#### MATERIAL PROVIDED ####

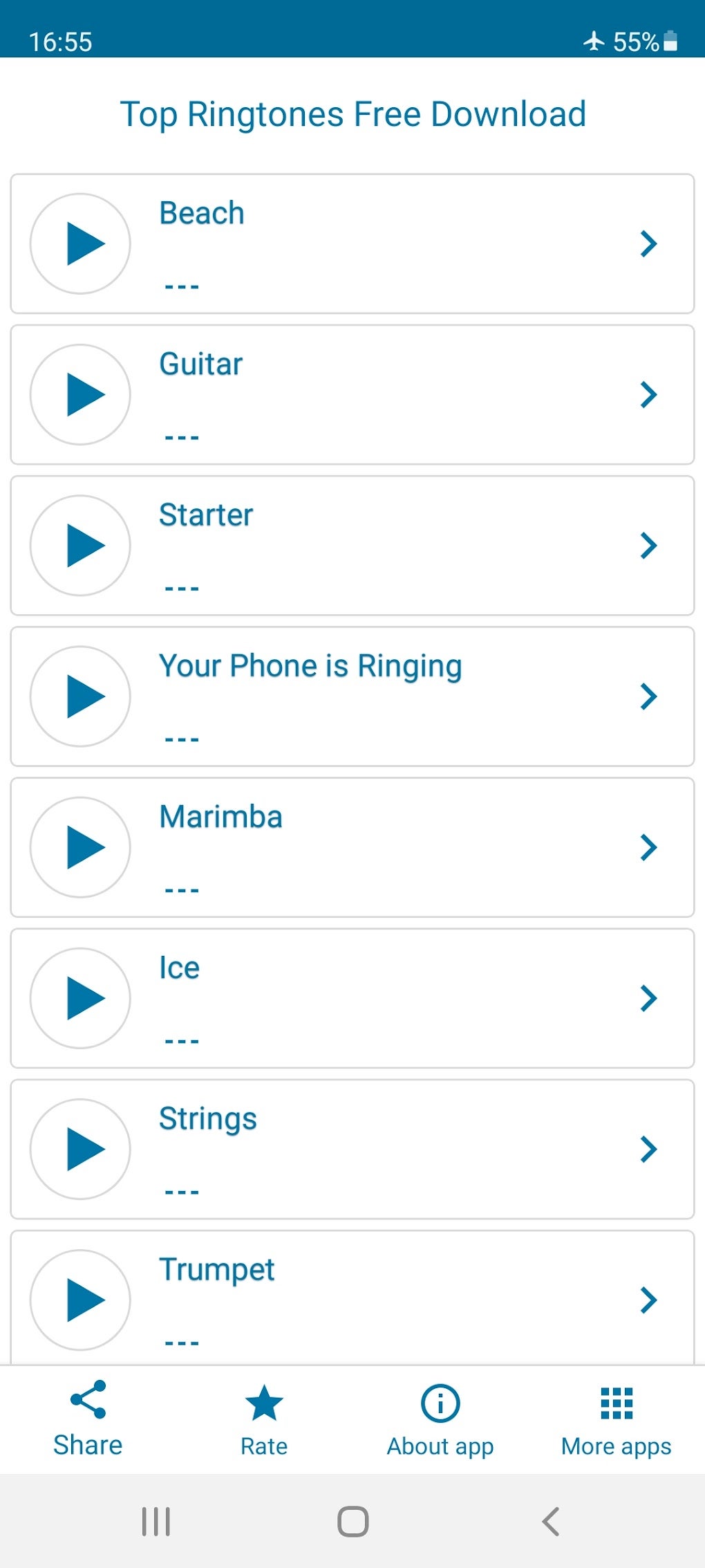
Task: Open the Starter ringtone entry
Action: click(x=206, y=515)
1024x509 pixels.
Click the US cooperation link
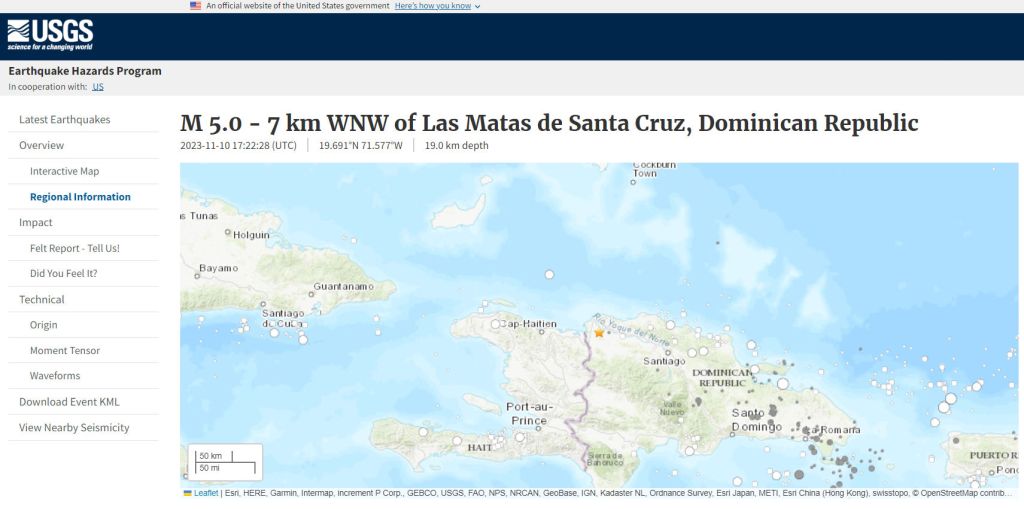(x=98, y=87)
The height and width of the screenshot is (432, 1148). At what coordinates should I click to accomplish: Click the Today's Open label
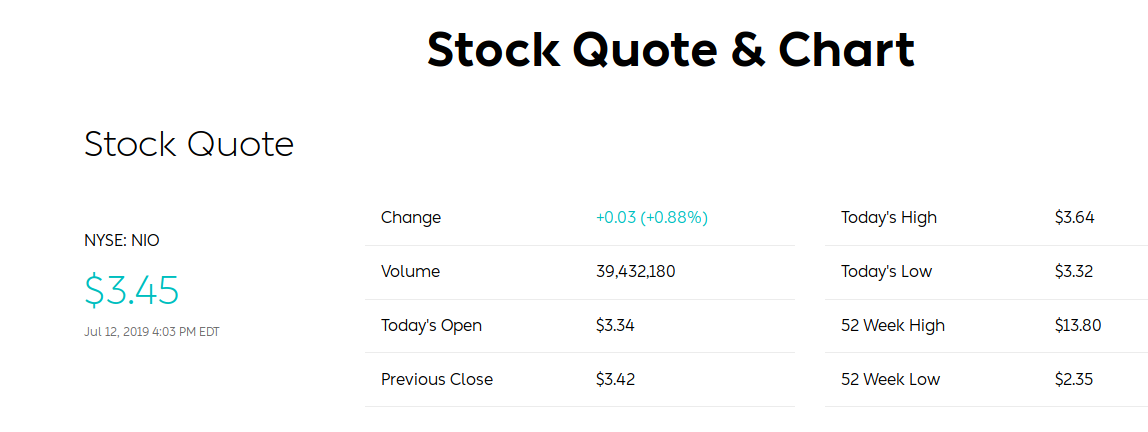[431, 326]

####

• EXERCISE PROMPT: Reproduce every line of the data above verbatim, omitting the pictures.

• THE COMPLETED TASK:
Task: Open the Starter ringtone entry
Action: click(x=206, y=515)
1024x509 pixels.
Click the US cooperation link
(x=98, y=87)
The height and width of the screenshot is (432, 1148). At what coordinates should I click to accomplish: Click the Today's Open label
[431, 326]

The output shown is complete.